Let us take a look at house price trends in the United States and across states and metro areas.
Earlier this week I tweeted out a few charts on housing market trends.
In most of the middle part of the country over the past 44 years there has been little growth in real (inflation-adjusted) house prices.
— 📈 Len Kiefer 📊 (@lenkiefer) July 10, 2019
In coastal states, a very different story. pic.twitter.com/PLbiNftha3
In this post we’ll analyze real house prices since 1975, and per usual use R to wrangle data and make plots. This code will replicate most of the charts I shared. In some of my tweets I used Tableau for maps (it was close at hand), but we’ll do it all with R here.

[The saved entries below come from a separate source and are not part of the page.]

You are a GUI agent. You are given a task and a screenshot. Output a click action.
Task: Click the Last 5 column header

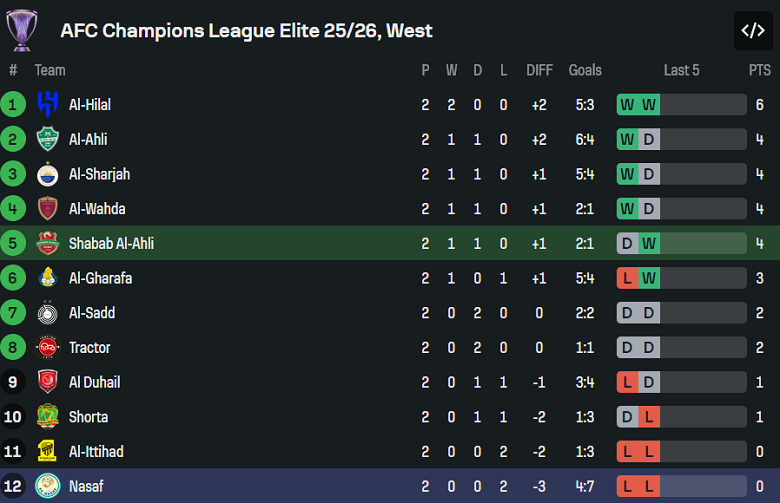(x=681, y=70)
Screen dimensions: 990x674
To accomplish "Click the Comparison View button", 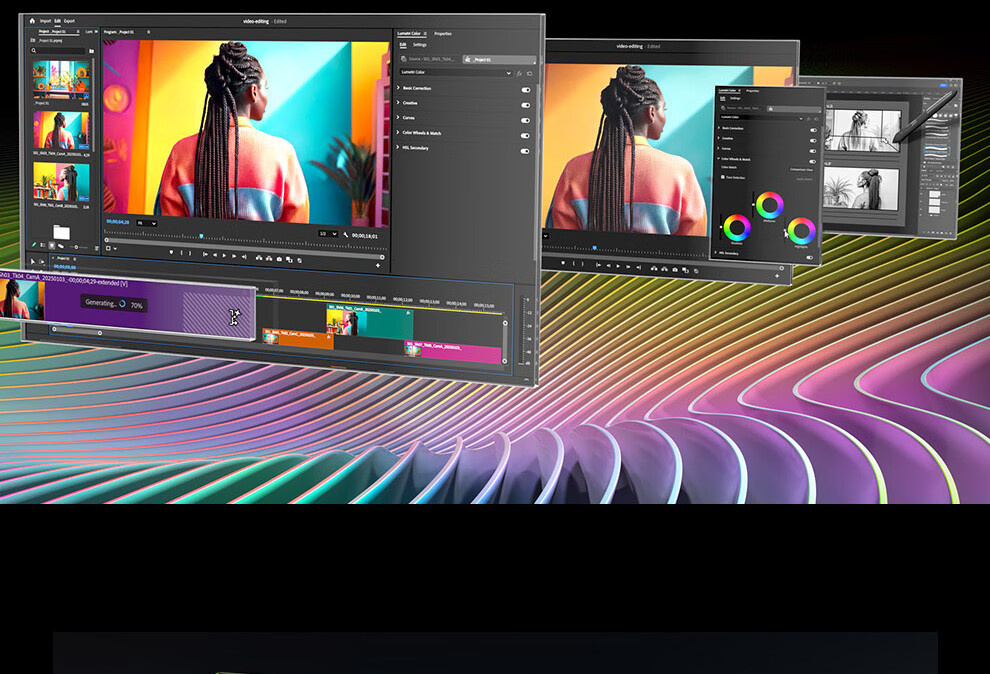I will coord(799,169).
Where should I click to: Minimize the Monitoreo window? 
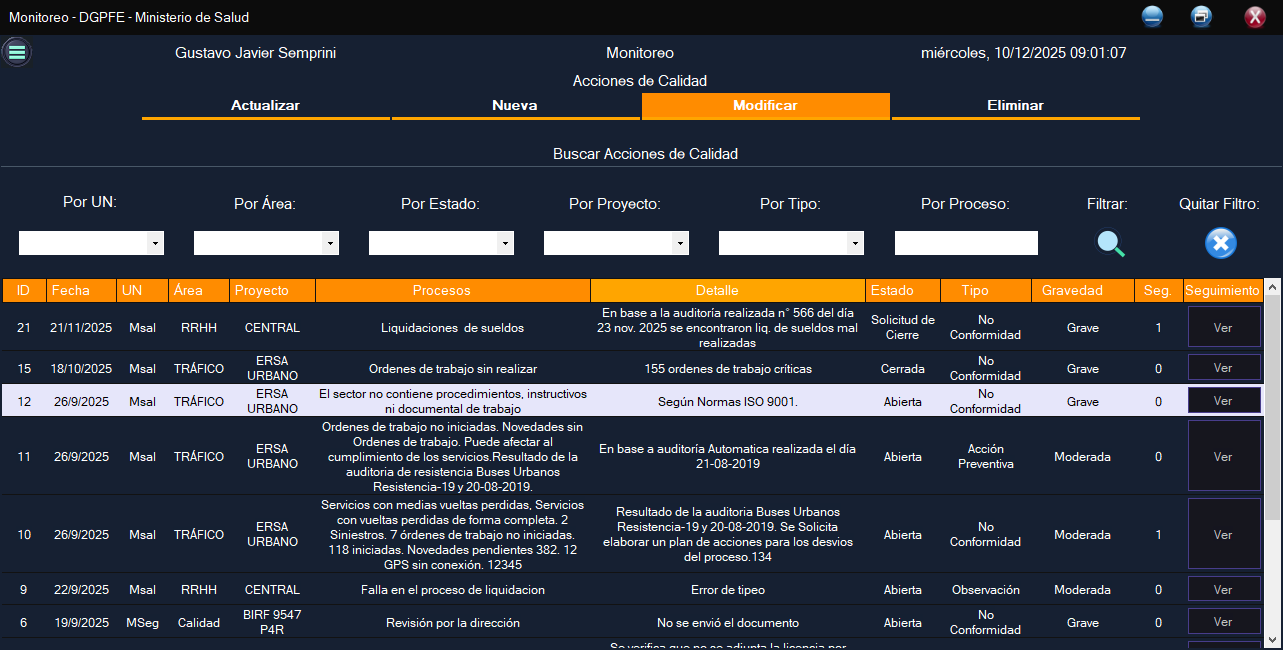[1152, 17]
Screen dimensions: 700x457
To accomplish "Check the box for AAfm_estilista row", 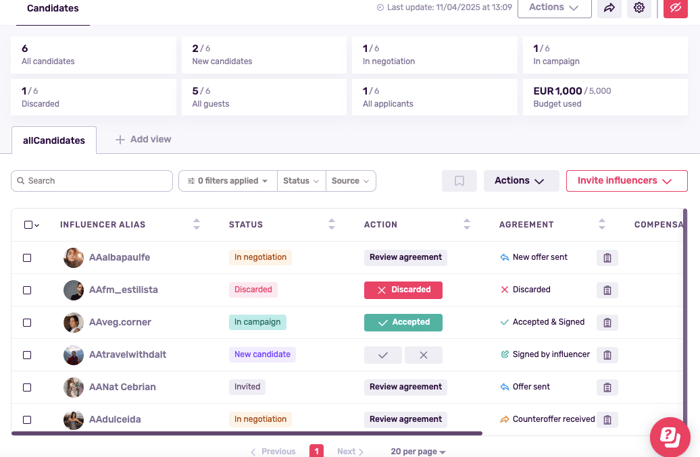I will pos(27,290).
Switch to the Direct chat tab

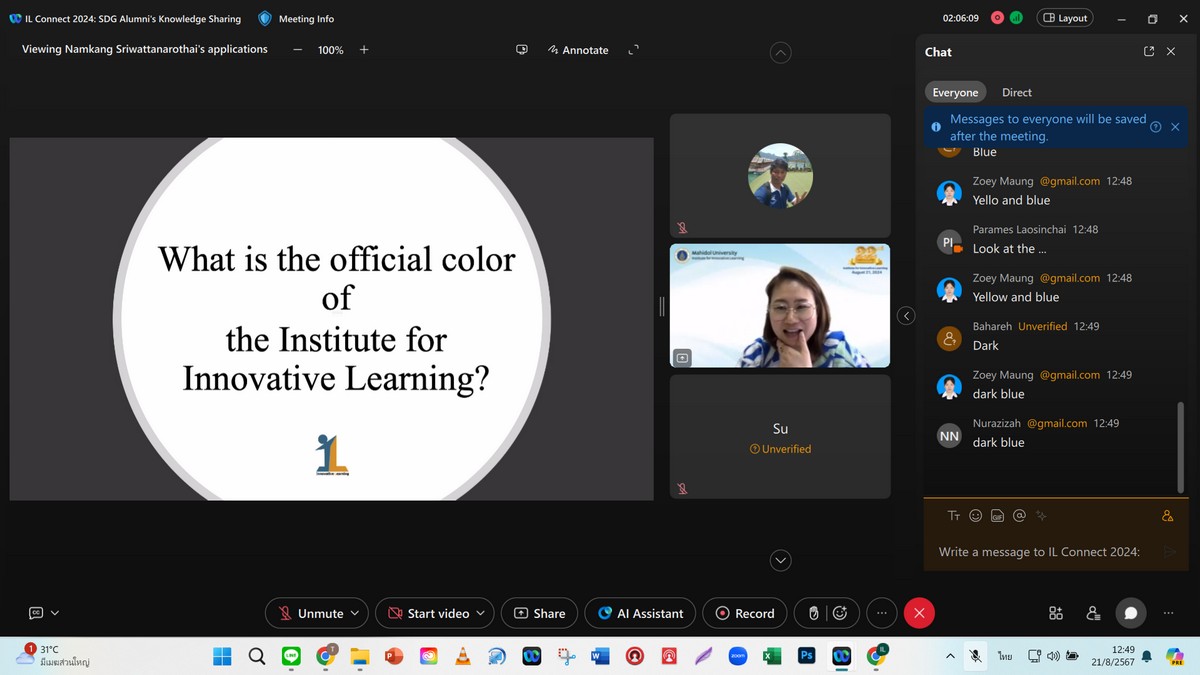[x=1016, y=92]
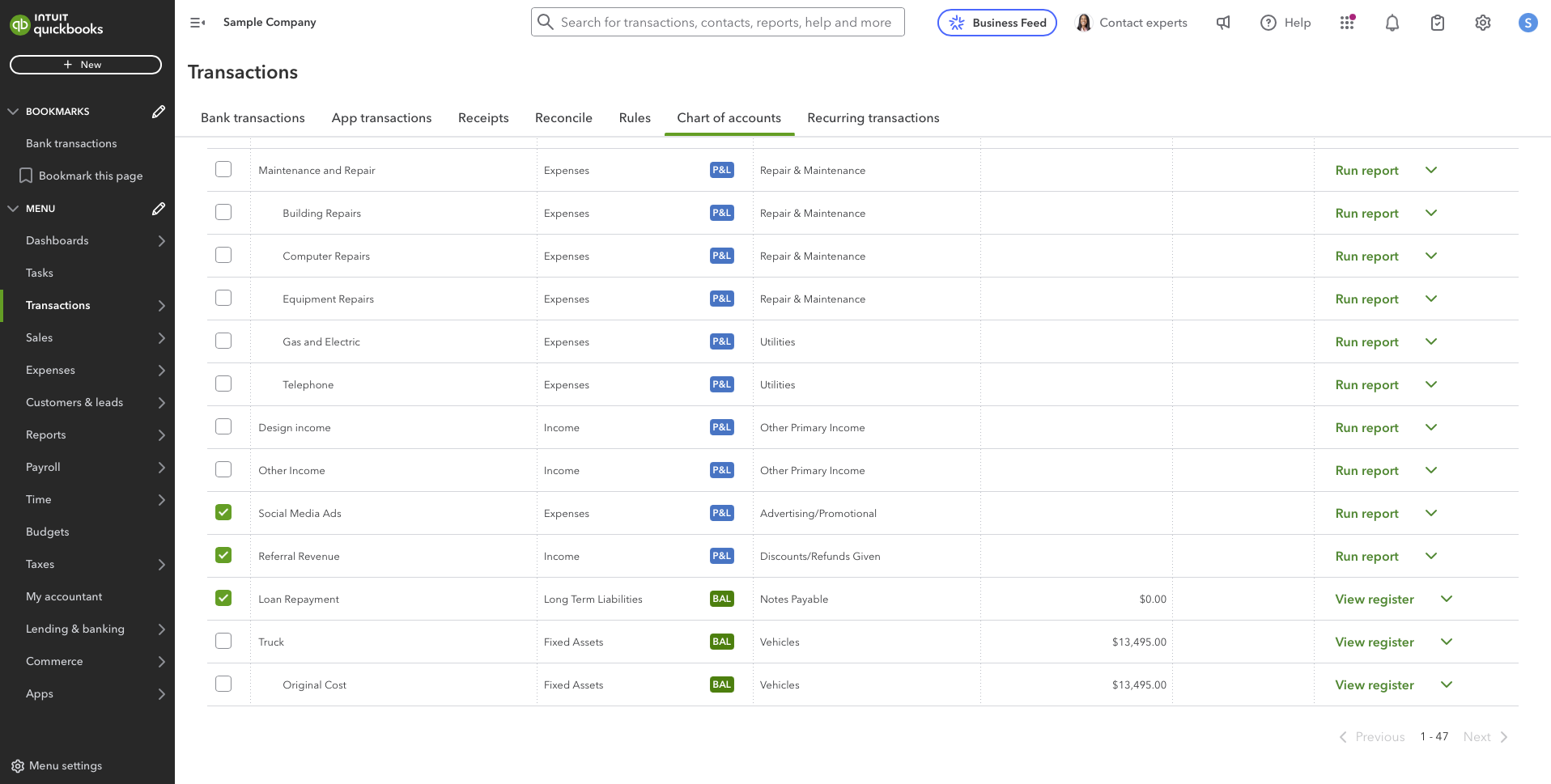Uncheck the Social Media Ads checkbox
Viewport: 1551px width, 784px height.
223,512
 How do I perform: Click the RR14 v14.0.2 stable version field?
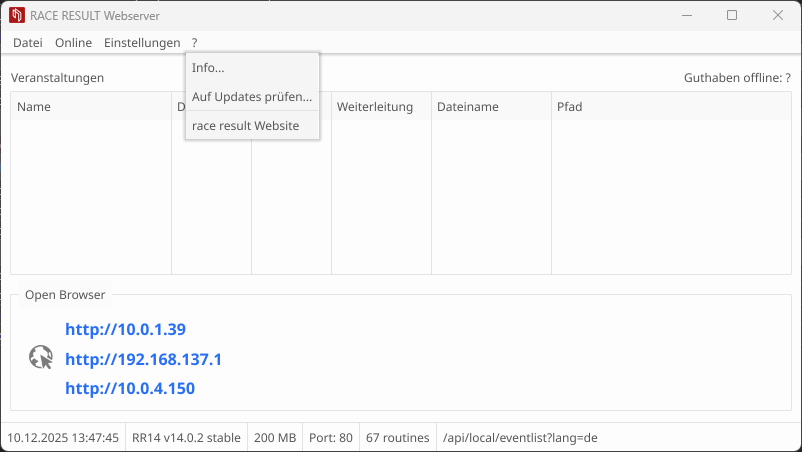point(186,438)
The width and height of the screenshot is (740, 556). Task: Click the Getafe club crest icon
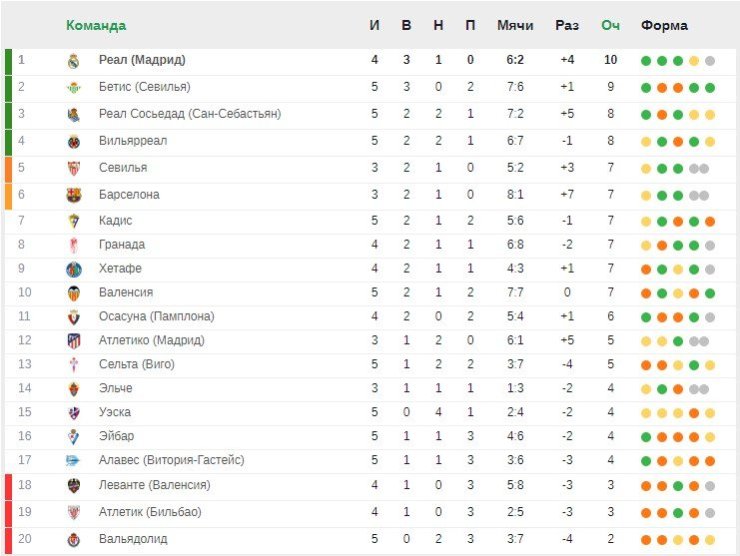point(74,270)
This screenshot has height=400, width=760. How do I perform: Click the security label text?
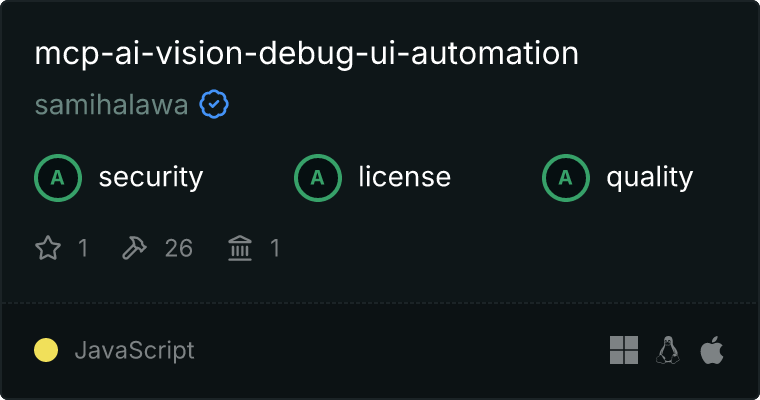[151, 177]
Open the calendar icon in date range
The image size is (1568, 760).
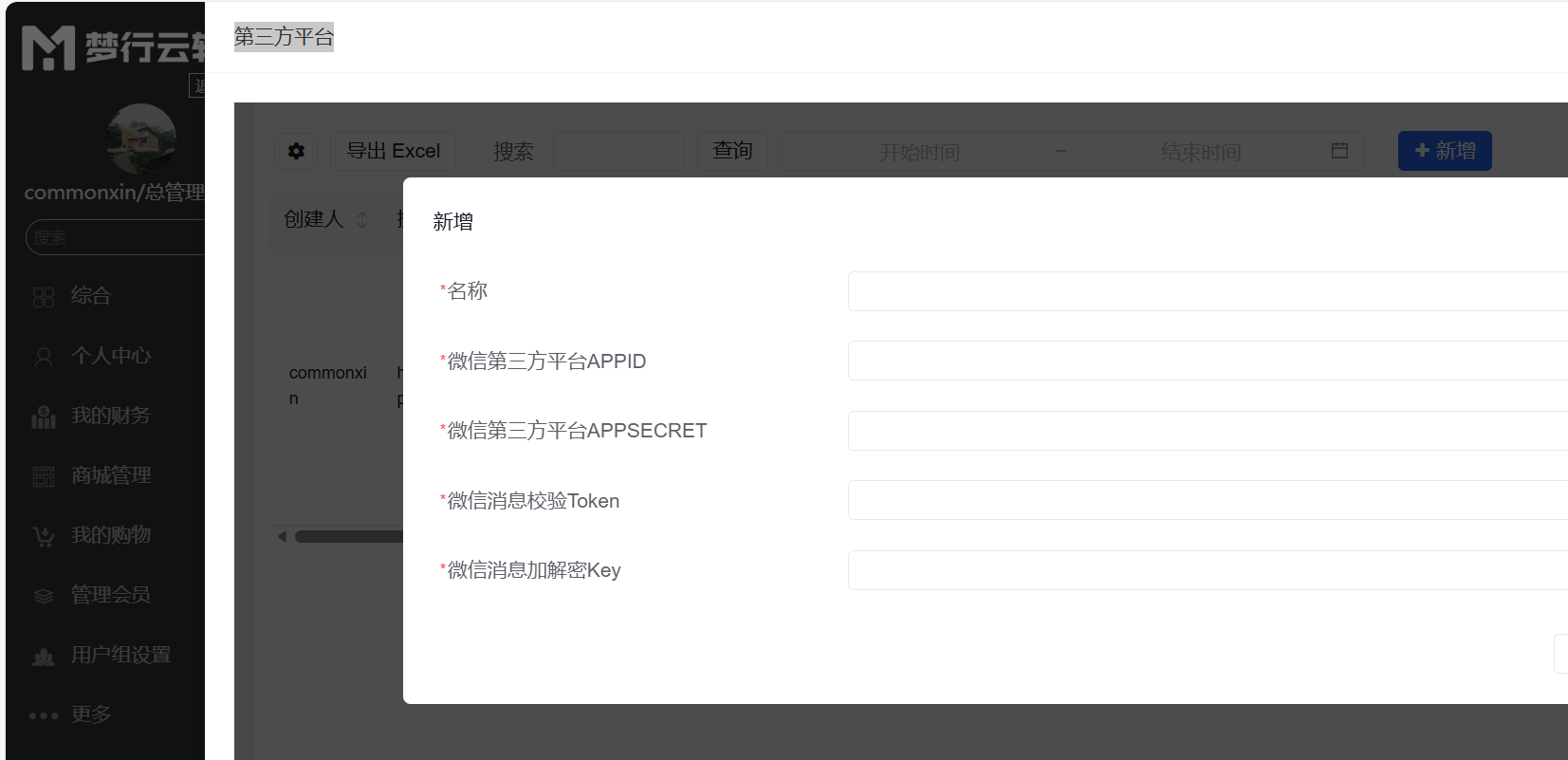[1339, 151]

Code for the plots will be hidden in the details tabs.
Setup
Let’s review what we need to do to get started.
Mapping
To make maps, we’ll use the Urban Institute’s urbnmapr package library. When we will map metro (MSA) data, we’ll need to get the counties for each MSA via Census. The Freddie Mac House Price Index hasn’t yet been changed to the latest CBSA definitions so we will need to use older definitions. Though I work at Freddie Mac, I don’t work directly on the house price index.
Data
We will use two sources of data. We will get house prices from the Freddie Mac House Price Index available through May 2019. We will deflate the price indices by the U.S. Bureau of Labor Statistics, Consumer Price Index for All Urban Consumers: All items less shelter [CUUR0000SA0L2], which we can get via FRED.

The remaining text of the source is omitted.